- [Items in a dataset listing]
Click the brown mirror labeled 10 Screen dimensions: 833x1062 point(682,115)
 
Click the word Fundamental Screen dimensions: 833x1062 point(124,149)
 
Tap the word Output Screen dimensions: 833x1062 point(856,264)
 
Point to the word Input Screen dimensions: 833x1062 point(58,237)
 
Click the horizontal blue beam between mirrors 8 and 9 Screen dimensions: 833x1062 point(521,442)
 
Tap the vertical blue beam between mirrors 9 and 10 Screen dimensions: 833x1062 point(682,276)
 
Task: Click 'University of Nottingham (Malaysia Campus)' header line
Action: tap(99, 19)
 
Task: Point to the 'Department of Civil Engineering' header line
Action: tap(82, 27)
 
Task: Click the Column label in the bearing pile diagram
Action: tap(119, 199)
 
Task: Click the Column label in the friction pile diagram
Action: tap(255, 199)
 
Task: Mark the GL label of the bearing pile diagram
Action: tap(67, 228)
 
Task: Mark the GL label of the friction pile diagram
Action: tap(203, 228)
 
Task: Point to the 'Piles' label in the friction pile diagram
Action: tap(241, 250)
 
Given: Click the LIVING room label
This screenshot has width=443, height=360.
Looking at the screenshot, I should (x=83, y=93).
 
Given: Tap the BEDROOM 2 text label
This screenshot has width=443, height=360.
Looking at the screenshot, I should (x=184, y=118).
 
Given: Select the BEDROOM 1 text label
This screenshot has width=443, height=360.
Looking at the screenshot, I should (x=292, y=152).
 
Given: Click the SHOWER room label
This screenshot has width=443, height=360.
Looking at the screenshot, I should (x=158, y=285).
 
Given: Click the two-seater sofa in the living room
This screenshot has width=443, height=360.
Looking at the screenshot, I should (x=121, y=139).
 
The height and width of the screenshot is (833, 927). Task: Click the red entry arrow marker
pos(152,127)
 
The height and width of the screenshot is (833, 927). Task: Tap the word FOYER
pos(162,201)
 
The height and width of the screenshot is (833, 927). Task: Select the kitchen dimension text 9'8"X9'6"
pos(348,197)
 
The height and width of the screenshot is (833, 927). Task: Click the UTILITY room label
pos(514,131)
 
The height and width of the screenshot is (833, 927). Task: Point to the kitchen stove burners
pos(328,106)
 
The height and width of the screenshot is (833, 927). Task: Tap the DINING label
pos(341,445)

- [WRITTEN EXERCISE]
Rewrite the listing from the line with "Task: Mark the GL label of the friction" to the line with "pos(328,106)", replacing every "Given:" with "Request:" and leaving everything else unchanged. Give only those lines.

- [ANSWER TO THIS PROBLEM]
Task: Mark the GL label of the friction pile diagram
Action: tap(203, 228)
 
Task: Point to the 'Piles' label in the friction pile diagram
Action: tap(241, 250)
 
Request: Click the LIVING room label
This screenshot has width=443, height=360.
Looking at the screenshot, I should (x=83, y=93).
 
Request: Tap the BEDROOM 2 text label
This screenshot has width=443, height=360.
Looking at the screenshot, I should (x=184, y=118).
 
Request: Select the BEDROOM 1 text label
This screenshot has width=443, height=360.
Looking at the screenshot, I should (x=292, y=152).
 
Request: Click the SHOWER room label
This screenshot has width=443, height=360.
Looking at the screenshot, I should (x=158, y=285).
 
Request: Click the two-seater sofa in the living room
This screenshot has width=443, height=360.
Looking at the screenshot, I should (x=121, y=139).
 
The height and width of the screenshot is (833, 927). Task: Click the red entry arrow marker
pos(152,127)
 
The height and width of the screenshot is (833, 927). Task: Tap the word FOYER
pos(162,201)
 
The height and width of the screenshot is (833, 927). Task: Select the kitchen dimension text 9'8"X9'6"
pos(348,197)
 
The height and width of the screenshot is (833, 927). Task: Click the UTILITY room label
pos(514,131)
 
The height and width of the screenshot is (833, 927). Task: Point to the kitchen stove burners
pos(328,106)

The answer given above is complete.